And in June of that annum mirabilis came the now legendary first album from Krautrock's ultimate power trio of ASH RA TEMPEL, an acid rock masterpiece from its trippy Egyptian cover art and calligraphy to the inner sleeve quotation of Allen Ginsberg's visionary beatnik poem "Howl", and finally to the music itself: 45-minutes of non-stop cosmic power chords and interstellar jamming.

The line-up alone is the stuff of myth: guitarist Manuel Göttsching, at his most raw and untethered; ex-Tangerine Dreamer Klaus Schulze, playing drums with a ferocity never to be heard on his strictly synthesized forthcoming solo albums; and Hartmut Enke, handling the bass guitar with surprising nuance (either that, or his instrument is just too low in the mix). Add the intuitive touch of producer Conny Plank (one of Krautrock's founding fathers) and the result is an album able to make a stoner out of even the squarest establishment stooge.

The drifting ambient chords introducing "Amboss", the first of two side-long instrumental exercises here, set an ominous mood for the album. But it's an uneasy calm before the Beaufort Scale 12 electronic storm to follow: a loud, fast, and nearly twenty-minute long Jimi Hendrix-inspired one-chord guitar improvisation, captured in what sounds like a single spontaneous take, with no cosmetic gloss to soften the blow.
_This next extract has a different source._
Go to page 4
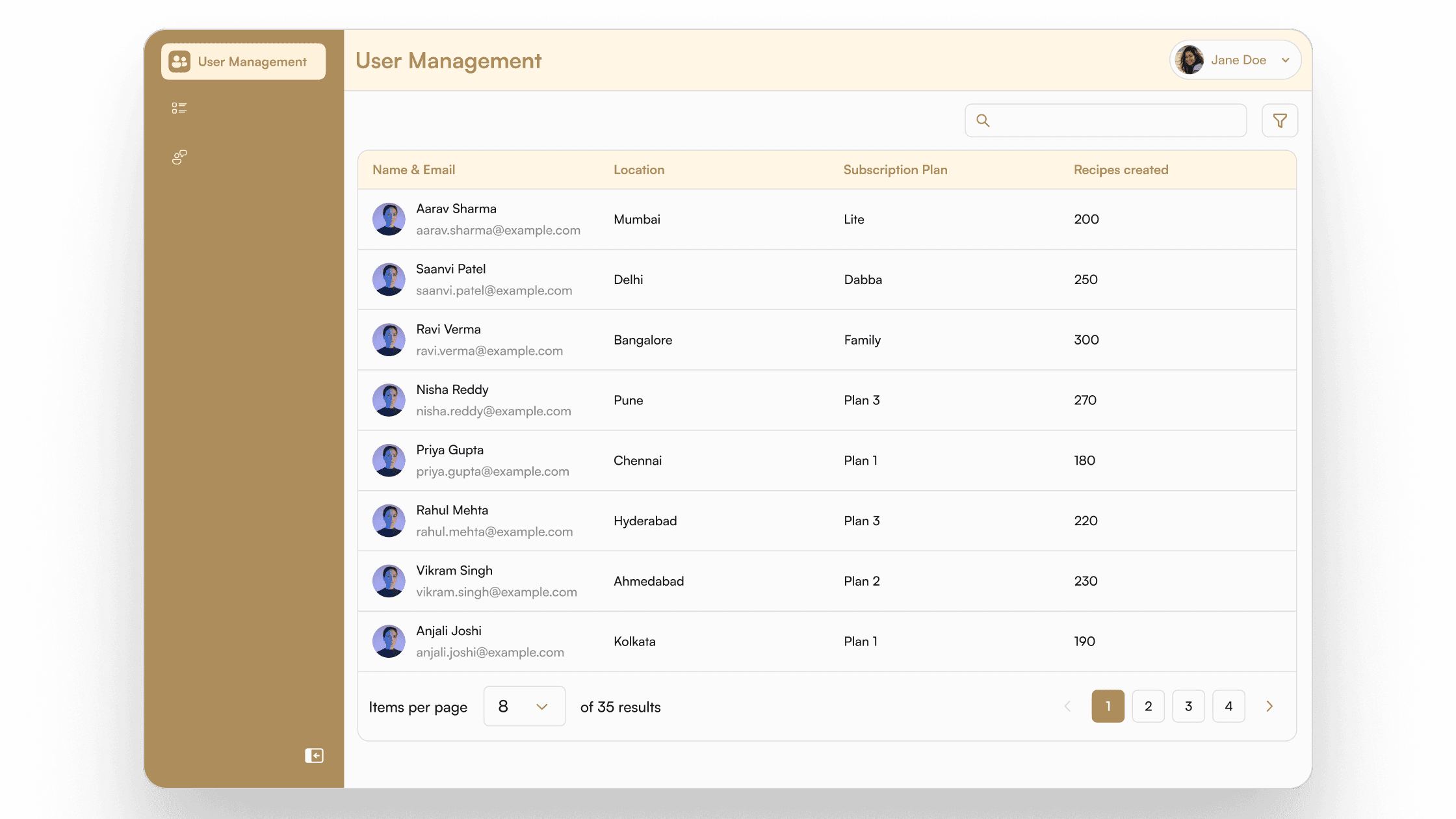1456x819 pixels. [x=1228, y=707]
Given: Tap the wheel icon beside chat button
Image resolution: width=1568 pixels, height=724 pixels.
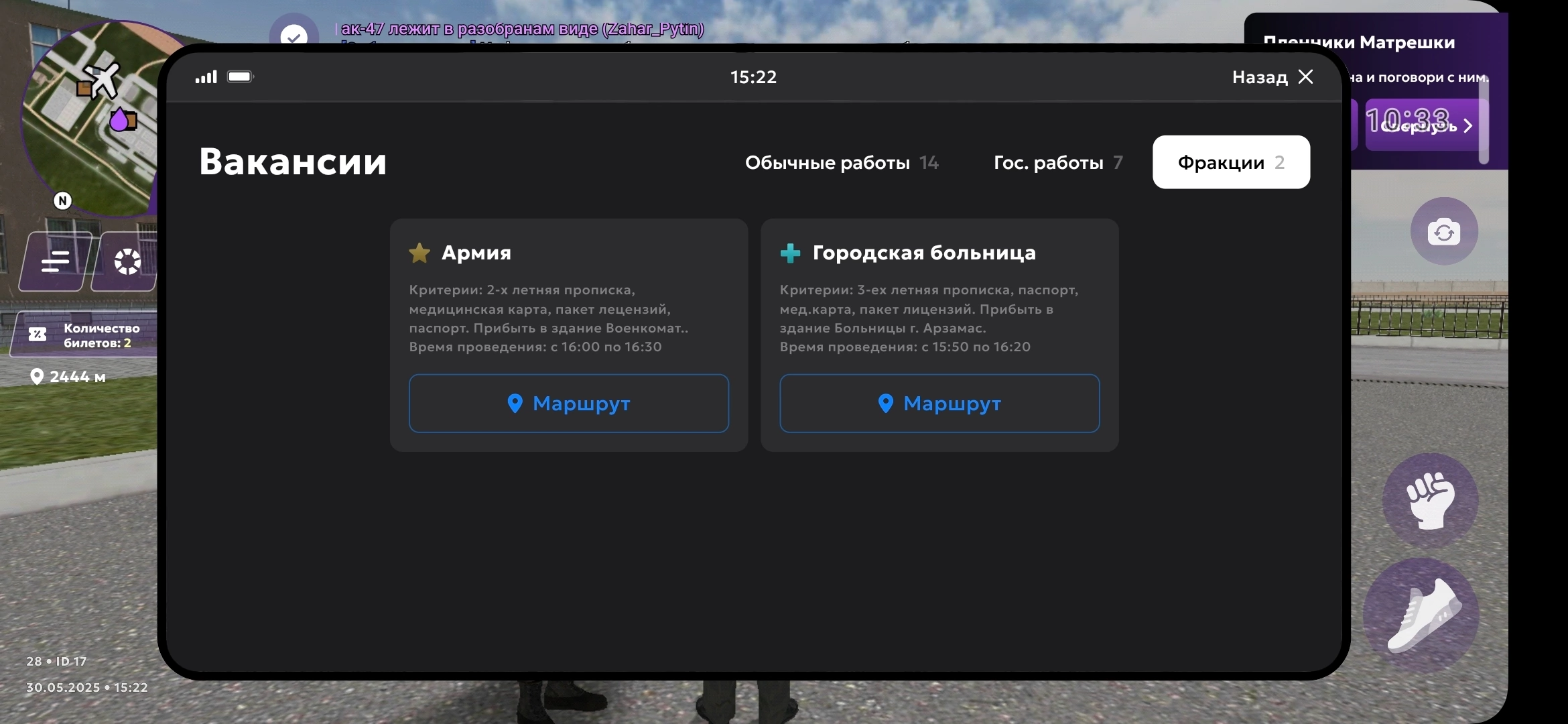Looking at the screenshot, I should [127, 261].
"Amboss" translates, appropriately, as "Anvil", but it's on the flipside of the album, during the 25-minute "Traummaschine" ("Dream Machine") where Ash Ra Tempel really shines, albeit with a dark fluorescent energy barely rising above the background radiation of deepest space. If "Amboss" was the guitar apocalypse of German underground rock, then "Traummaschine" represents its post-doomsday resolution, rising gradually out of the ruins in a steady but ecstatic mantra. (A quick note: it's probably not possible to evoke the otherworldly majesty of this music without sounding a little like Julian Cope.)

"Traummaschine" in the end achieves a sort of grace, if not quite peace, finally drifting away toward an unsettled, dreamless sleep.
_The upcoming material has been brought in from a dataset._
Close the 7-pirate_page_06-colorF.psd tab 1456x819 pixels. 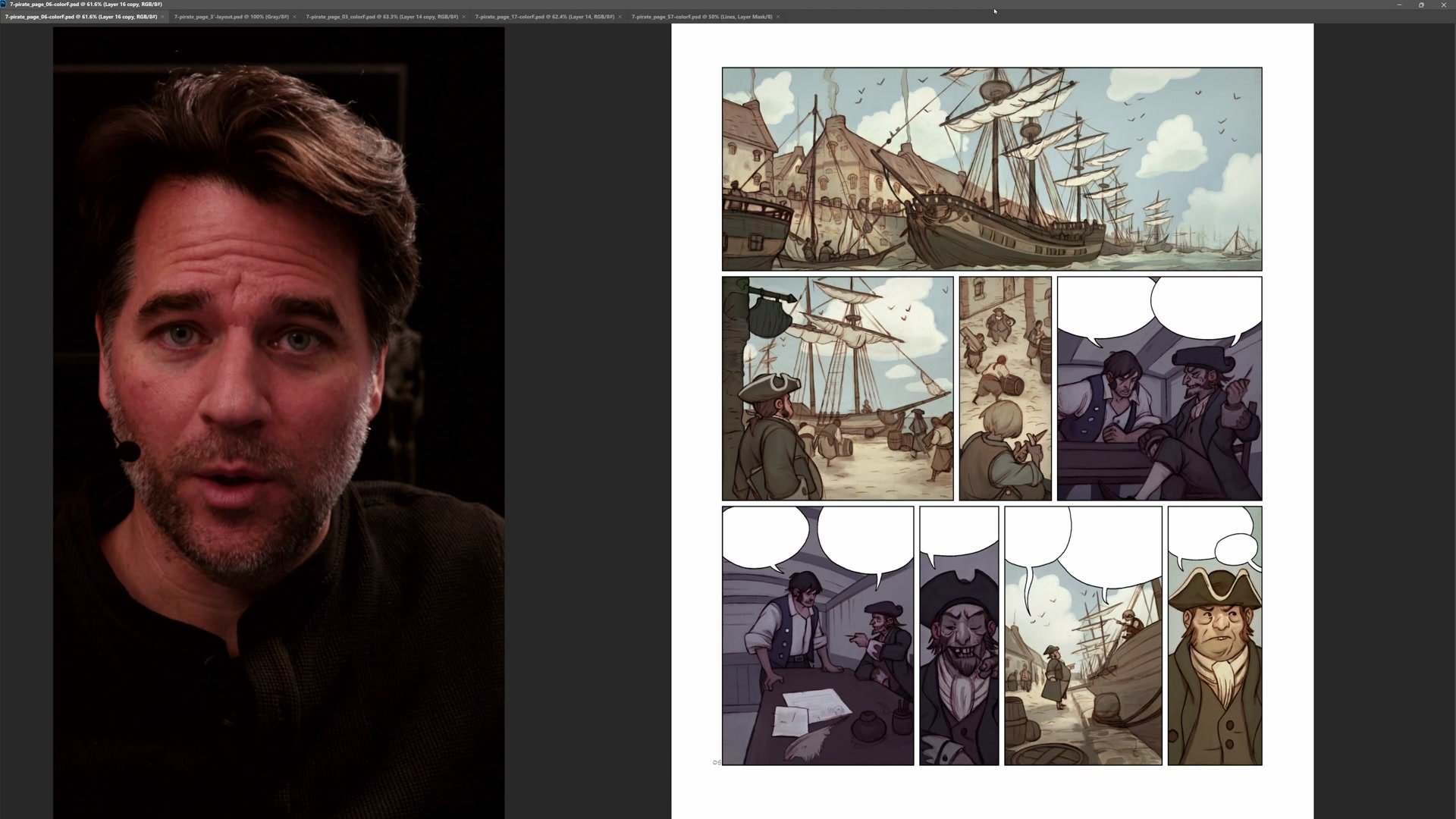[x=162, y=17]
It's true the album has a primitive, lo-fi aura around it, and deliberately so, giving the music a dated time-capsule quality when heard today. But this was heady and refreshing stuff for 1971, in retrospect exposing the filthy underbelly of the Summer of Love. Keep in mind it was recorded only twenty-five years after the horrors of Nazi Germany, still fresh in the collective memory of even those musicians too young to have experienced it firsthand. The rage and shame of an entire generation can be heard within its grooves, and still resonate nearly forty years later.